- _Problem to work on_
Your answer must be an exact transcription of every entry.

(Supplied entries)

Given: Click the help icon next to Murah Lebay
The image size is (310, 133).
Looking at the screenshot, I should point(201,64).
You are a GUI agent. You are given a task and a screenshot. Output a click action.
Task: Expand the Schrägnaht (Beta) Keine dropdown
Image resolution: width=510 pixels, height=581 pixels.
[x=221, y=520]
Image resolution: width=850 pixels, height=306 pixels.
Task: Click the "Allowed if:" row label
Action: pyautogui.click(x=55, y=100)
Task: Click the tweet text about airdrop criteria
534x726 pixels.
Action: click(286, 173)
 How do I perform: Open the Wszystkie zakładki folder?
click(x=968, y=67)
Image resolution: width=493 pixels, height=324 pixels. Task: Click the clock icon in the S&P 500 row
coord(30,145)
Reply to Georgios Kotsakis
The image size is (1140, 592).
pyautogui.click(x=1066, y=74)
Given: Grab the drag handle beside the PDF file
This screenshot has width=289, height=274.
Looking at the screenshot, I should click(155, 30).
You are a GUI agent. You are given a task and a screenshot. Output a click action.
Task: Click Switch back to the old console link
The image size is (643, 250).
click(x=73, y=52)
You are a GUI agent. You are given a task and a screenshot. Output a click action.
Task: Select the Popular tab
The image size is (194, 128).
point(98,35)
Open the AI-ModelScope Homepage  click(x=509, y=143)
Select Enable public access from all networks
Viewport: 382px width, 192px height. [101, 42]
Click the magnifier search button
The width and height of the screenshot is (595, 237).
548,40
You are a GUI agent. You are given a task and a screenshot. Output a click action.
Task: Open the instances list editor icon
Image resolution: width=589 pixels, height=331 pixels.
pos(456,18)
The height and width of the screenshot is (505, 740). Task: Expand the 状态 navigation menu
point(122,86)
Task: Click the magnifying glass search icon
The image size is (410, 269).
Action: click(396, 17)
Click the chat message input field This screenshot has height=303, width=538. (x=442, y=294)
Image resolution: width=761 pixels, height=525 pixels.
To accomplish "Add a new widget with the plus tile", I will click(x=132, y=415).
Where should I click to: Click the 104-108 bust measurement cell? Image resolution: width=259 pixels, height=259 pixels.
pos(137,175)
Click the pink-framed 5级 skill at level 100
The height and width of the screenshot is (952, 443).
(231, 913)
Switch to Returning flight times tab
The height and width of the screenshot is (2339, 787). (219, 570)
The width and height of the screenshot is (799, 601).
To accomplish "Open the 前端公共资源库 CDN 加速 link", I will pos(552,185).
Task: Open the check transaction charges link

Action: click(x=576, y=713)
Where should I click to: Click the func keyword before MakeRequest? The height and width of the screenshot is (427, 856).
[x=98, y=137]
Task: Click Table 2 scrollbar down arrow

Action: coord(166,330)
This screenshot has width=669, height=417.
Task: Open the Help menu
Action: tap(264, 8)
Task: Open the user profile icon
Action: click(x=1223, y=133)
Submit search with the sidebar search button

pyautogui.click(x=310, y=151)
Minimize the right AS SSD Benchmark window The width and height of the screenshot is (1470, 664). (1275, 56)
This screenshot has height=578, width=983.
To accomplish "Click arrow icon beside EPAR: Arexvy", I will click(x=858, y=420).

(End Supplied entries)

- _Your response_
Given: Click the help icon next to Murah Lebay
The image size is (310, 133).
Looking at the screenshot, I should point(201,64).
You are a GUI agent. You are given a task and a screenshot. Output a click action.
Task: Expand the Schrägnaht (Beta) Keine dropdown
Image resolution: width=510 pixels, height=581 pixels.
[x=221, y=520]
Image resolution: width=850 pixels, height=306 pixels.
Task: Click the "Allowed if:" row label
Action: pyautogui.click(x=55, y=100)
Task: Click the tweet text about airdrop criteria
534x726 pixels.
Action: click(286, 173)
 How do I perform: Open the Wszystkie zakładki folder?
click(x=968, y=67)
Image resolution: width=493 pixels, height=324 pixels. Task: Click the clock icon in the S&P 500 row
coord(30,145)
Reply to Georgios Kotsakis
The image size is (1140, 592).
pyautogui.click(x=1066, y=74)
Given: Grab the drag handle beside the PDF file
This screenshot has width=289, height=274.
Looking at the screenshot, I should click(155, 30).
You are a GUI agent. You are given a task and a screenshot. Output a click action.
Task: Click Switch back to the old console link
The image size is (643, 250).
click(x=73, y=52)
You are a GUI agent. You are given a task and a screenshot. Output a click action.
Task: Select the Popular tab
The image size is (194, 128).
point(98,35)
Open the AI-ModelScope Homepage  click(x=509, y=143)
Select Enable public access from all networks
Viewport: 382px width, 192px height. [101, 42]
Click the magnifier search button
The width and height of the screenshot is (595, 237).
548,40
You are a GUI agent. You are given a task and a screenshot. Output a click action.
Task: Open the instances list editor icon
Image resolution: width=589 pixels, height=331 pixels.
pos(456,18)
The height and width of the screenshot is (505, 740). Task: Expand the 状态 navigation menu
point(122,86)
Task: Click the magnifying glass search icon
The image size is (410, 269).
Action: click(396, 17)
Click the chat message input field This screenshot has height=303, width=538. (x=442, y=294)
Image resolution: width=761 pixels, height=525 pixels.
To accomplish "Add a new widget with the plus tile", I will click(x=132, y=415).
Where should I click to: Click the 104-108 bust measurement cell? Image resolution: width=259 pixels, height=259 pixels.
pos(137,175)
Click the pink-framed 5级 skill at level 100
The height and width of the screenshot is (952, 443).
(231, 913)
Switch to Returning flight times tab
The height and width of the screenshot is (2339, 787). (219, 570)
The width and height of the screenshot is (799, 601).
To accomplish "Open the 前端公共资源库 CDN 加速 link", I will pos(552,185).
Task: Open the check transaction charges link

Action: click(x=576, y=713)
Where should I click to: Click the func keyword before MakeRequest? The height and width of the screenshot is (427, 856).
[x=98, y=137]
Task: Click Table 2 scrollbar down arrow

Action: coord(166,330)
This screenshot has width=669, height=417.
Task: Open the Help menu
Action: tap(264, 8)
Task: Open the user profile icon
Action: click(x=1223, y=133)
Submit search with the sidebar search button

pyautogui.click(x=310, y=151)
Minimize the right AS SSD Benchmark window The width and height of the screenshot is (1470, 664). (1275, 56)
This screenshot has height=578, width=983.
To accomplish "Click arrow icon beside EPAR: Arexvy", I will click(x=858, y=420).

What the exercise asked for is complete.